_REQUIRED WORK:_
The full listing, copied exactly and free of pictures, is the expected reply.

Top of GIVEN RECORDS

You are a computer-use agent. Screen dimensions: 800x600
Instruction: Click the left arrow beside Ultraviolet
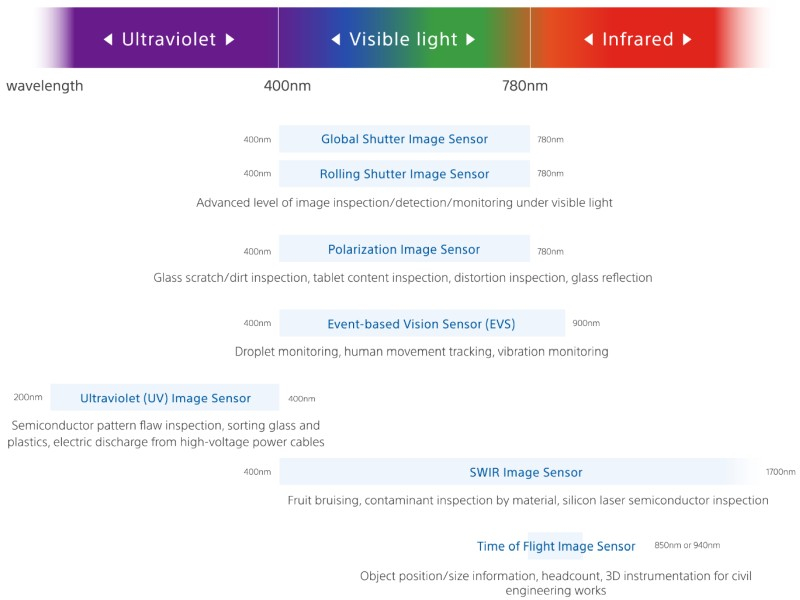pos(108,39)
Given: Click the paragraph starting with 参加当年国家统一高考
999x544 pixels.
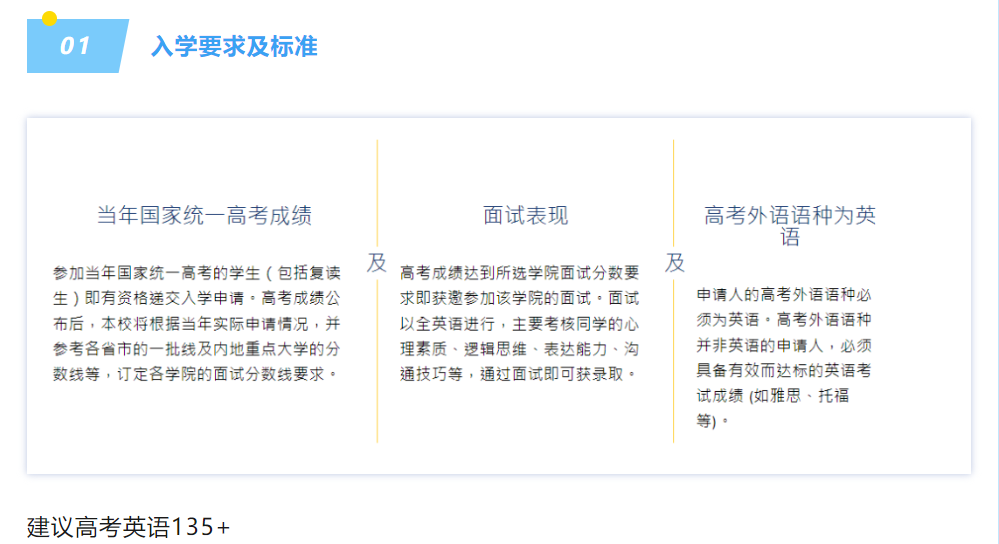Looking at the screenshot, I should 197,323.
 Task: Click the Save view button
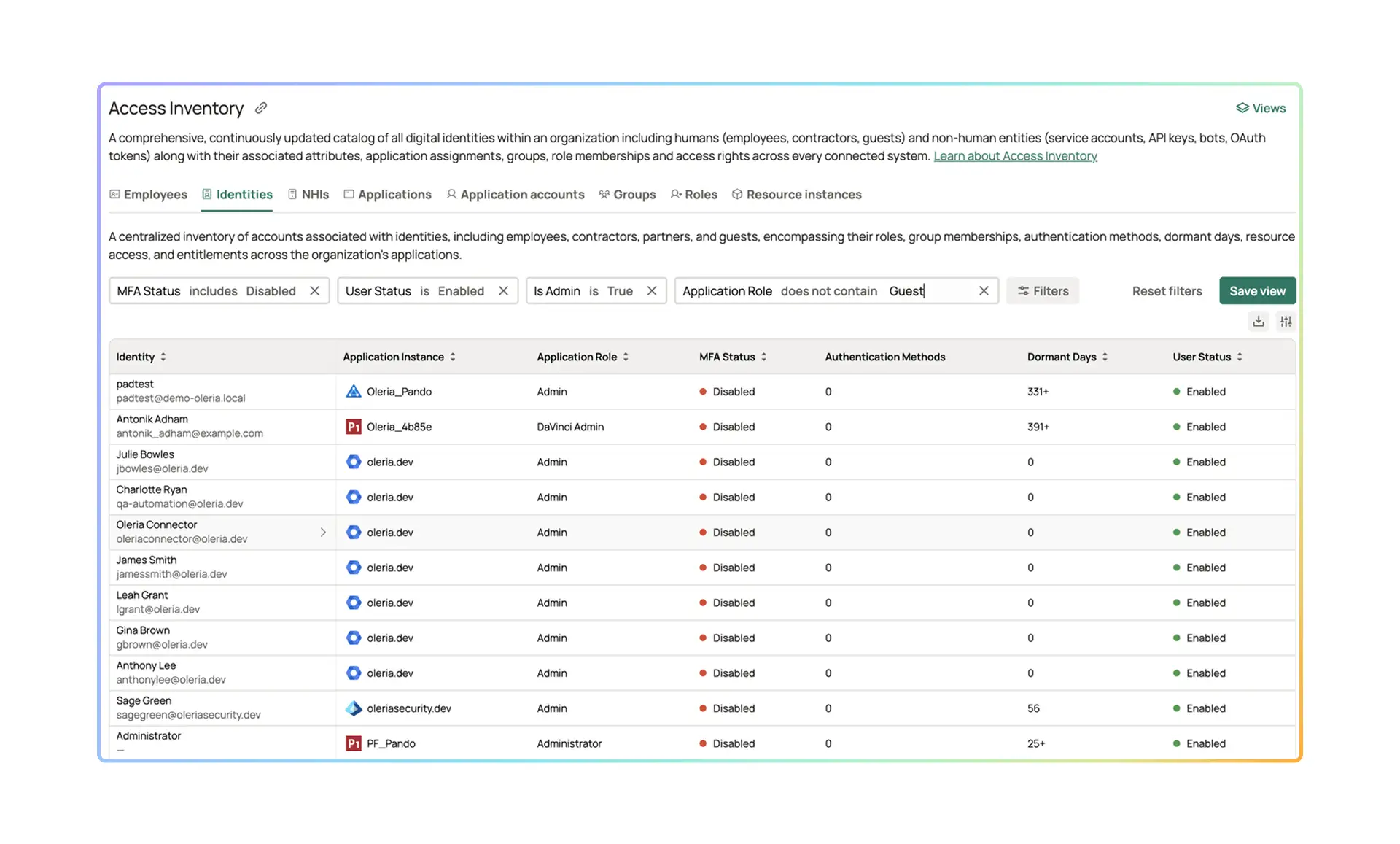tap(1257, 291)
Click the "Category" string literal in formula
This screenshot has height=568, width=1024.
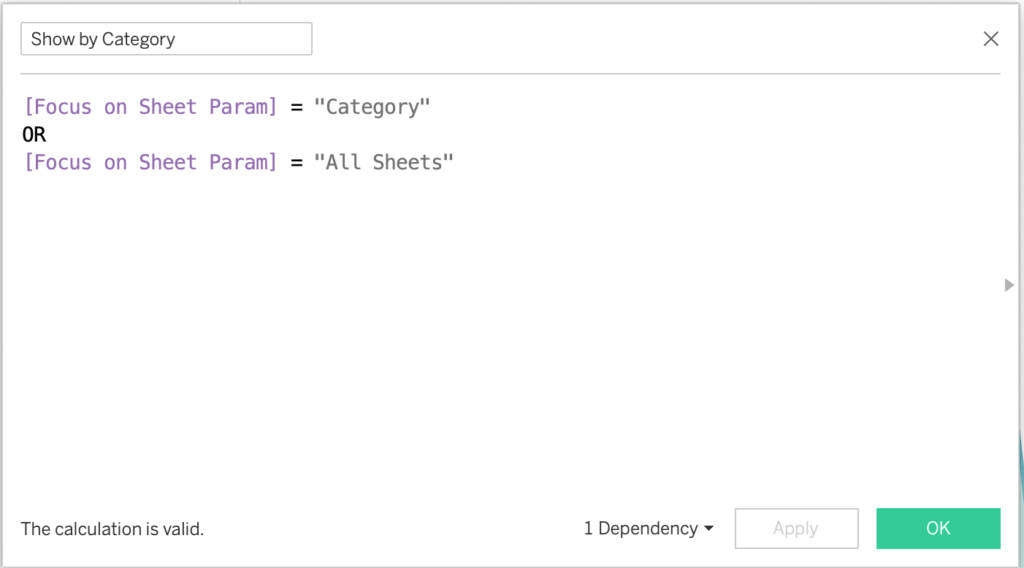click(371, 107)
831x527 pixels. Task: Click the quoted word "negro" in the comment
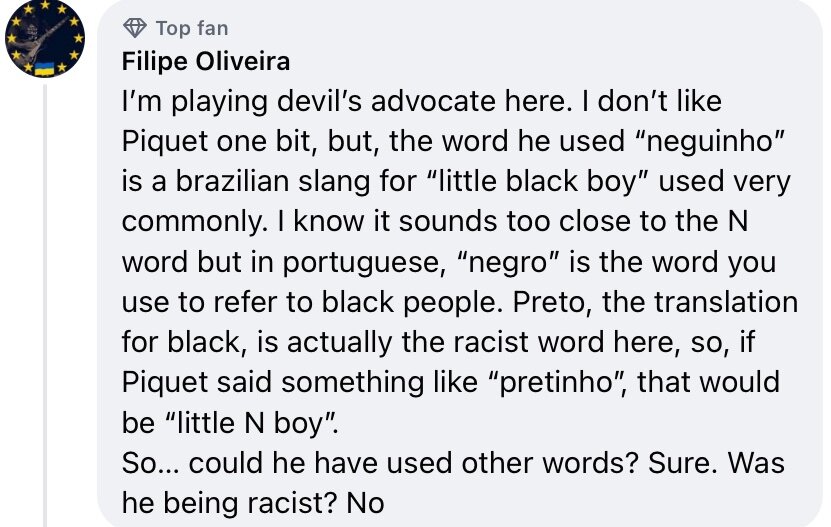(507, 262)
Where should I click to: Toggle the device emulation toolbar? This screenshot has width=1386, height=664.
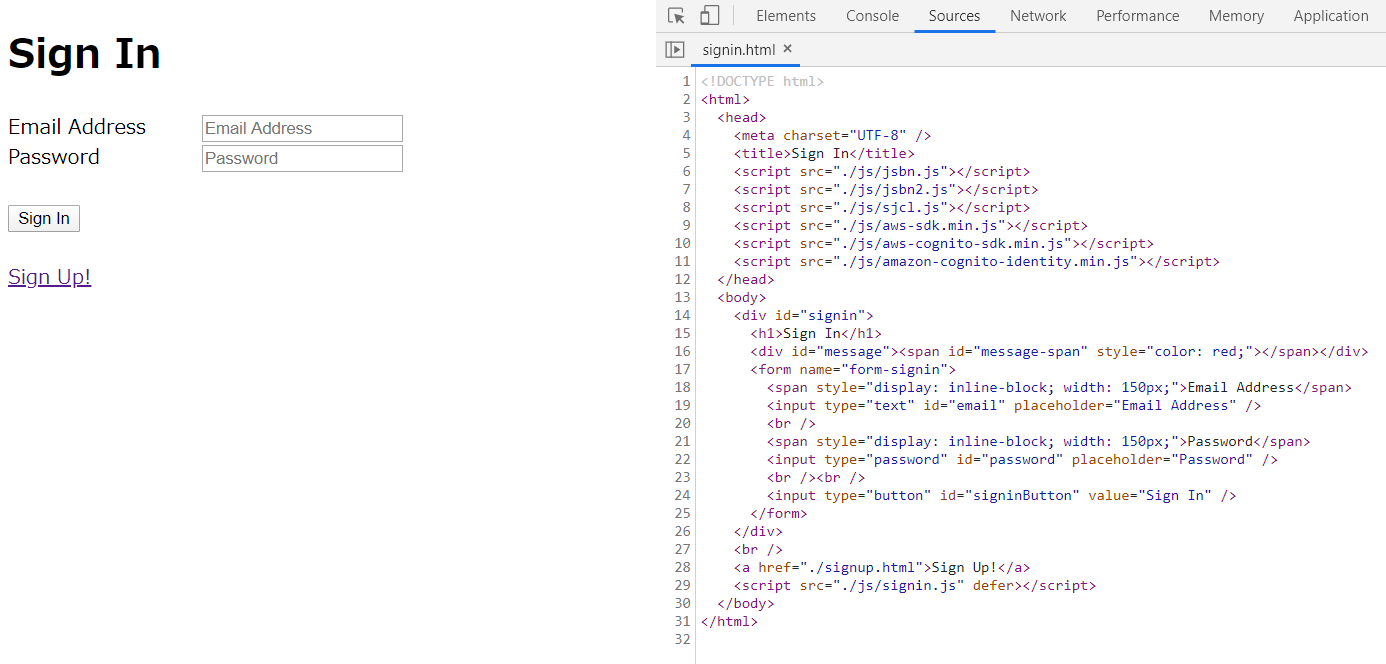tap(710, 15)
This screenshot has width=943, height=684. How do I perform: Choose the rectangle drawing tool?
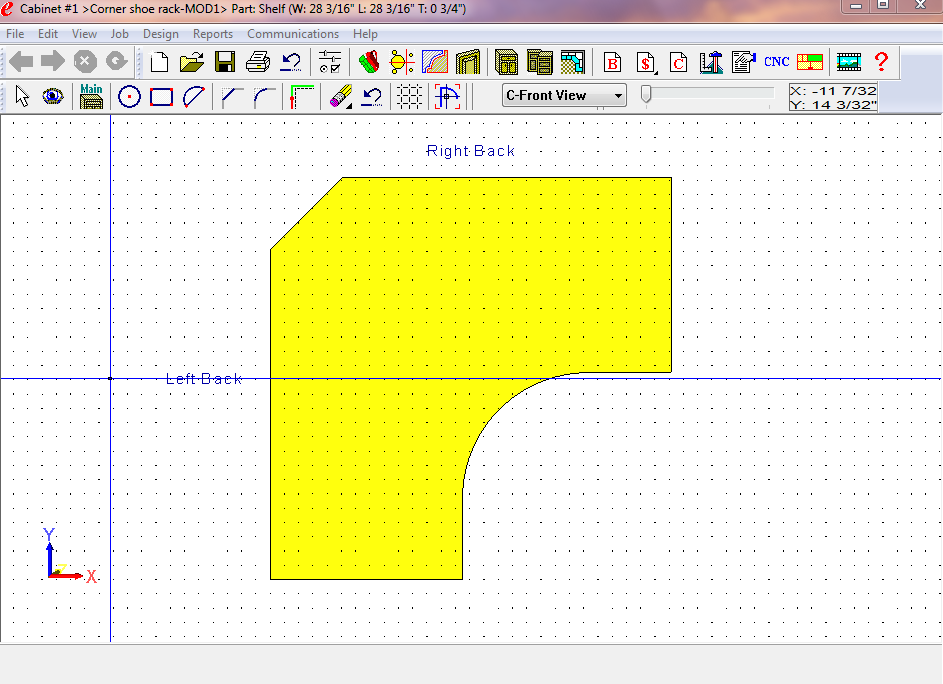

Bottom of GIVEN RECORDS

_RESULT OF THE EXERCISE:_
You are a computer-use agent. Screen dimensions: 800x600
Instruction: Click the left arrow beside Ultraviolet
pos(108,39)
Given: Click the paragraph starting with 参加当年国家统一高考
999x544 pixels.
Looking at the screenshot, I should 197,323.
 Task: Click the Save view button
tap(1257, 291)
Click the "Category" string literal in formula
This screenshot has height=568, width=1024.
click(371, 107)
831x527 pixels. Task: Click the quoted word "negro" in the comment
(507, 262)
Where should I click to: Toggle the device emulation toolbar? This screenshot has width=1386, height=664.
tap(710, 15)
This screenshot has width=943, height=684. How do I perform: Choose the rectangle drawing tool?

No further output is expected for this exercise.